Low-Energy and Low-rmsd Conformational Sampling.
To study energy landscape features of each of the three search methods, we examined energy values and rmsd value of conformations sampled during 20,000 runs starting from an extended state. Fig. 1 shows results for 40 sequences of different lengths (55–208 aa) and belonging to the four different structural classes α, β, α/β, and α+β. Analyzing the low energies sampled (Fig. 1A) we found that the HREM search method generally outperforms other search methods in terms of sampling low-energy states on all sequences. In particular, performance differences between the generalized ensemble methods, HREM and TREM, and ROSETTA (the lowest energy, the energy level below which 10% of the structures lie, and the lowest energy among the five highly populated clusters) become more marked as the length of the protein increases and seems to be larger for β-folds. In comparison with ROSETTA, HREM (consistently) and TREM (often) gave rise to significant improvement in terms of lower energy values. This did not always lead to the improvement in rmsd because of false minima in the energy landscapes (Fig. 1B).
Fig. 1.
Energy and rmsd differences for HREM and TREM as compared to ROSETTA. (A) Showing the difference in energy value between conformations sampled during 20,000 independent runs by HREM and TREM and those conformations independently generated by ROSETTA for 40 selected proteins from the four structural classes of SCOP (55–208 aa). In each case we show differences for (i) the lowest energy values (min), (ii) the cutoff energy value for the 90th percentile of low-energy structures (p90, best 10% of structures), and (iii) the lowest energy values from the five largest clusters (Cbest). In all cases, HREM gets lower energy values than ROSETTA (energy differences <0), whereas TREM is better than ROSETTA in just 50% of the cases. (B) Showing the difference in Cα root mean square deviation (rmsd) values between same conformations. In each case we show differences for (i) the rmsd for the lowest energy structure (min), (ii) the mean rmsd for the 90th percentile of low-energy structures (p90), and (iii) the cluster centroid rmsd from five largest clusters (Cbest).
Energy Landscapes Sampled by ROSETTA and HREM.
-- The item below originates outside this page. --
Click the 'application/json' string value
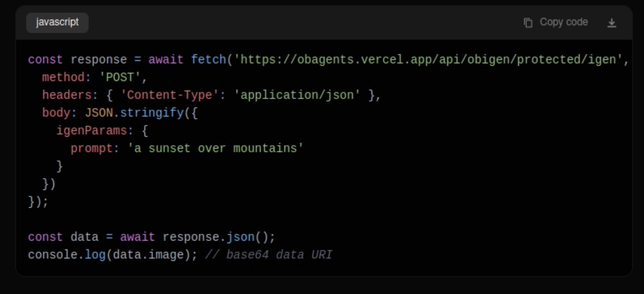Screen dimensions: 644x294 297,95
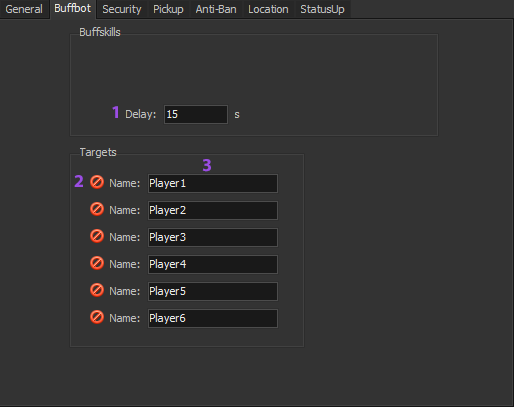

To gain additional insight into the energy landscape encountered during the search for a given protein, we examined the 2-dimensional distribution of conformations as a function of the low-resolution Rosetta's score (score4), on the y axis and the Cα rmsd or Cα global distance test total score [GDT_TS (16)] to the native state, on the x axis. We used the density of states to reveal the free energy of the underlying landscape when folding with HREM and ROSETTA for all 40 proteins. Particular insight comes from comparing results obtained starting from an extended and the native state: both starting states have converged to a similar structure in the lower-energy range for most proteins. However, simulations from the native state showing location of the near-native states (rmsd < 3 Å) usually reveal a false region of attraction with rmsd from 3.5 to 17.4 Å (average value, 8.7 ± 4.5 Å) having energies 54.0 ± 23.8 kT lower than the near-native conformations (energy differences range from 14.4 to 135.3 kT). Longer proteins (>90 aa) tend to be at the upper end of this range for both rmsd and energy differences. By contrast, shorter proteins tend to have energy landscapes with a flat, false lowest-energy region: many states with a wide range of rmsd values have almost the same low energy value, which are lower than the energy values of the near-native states.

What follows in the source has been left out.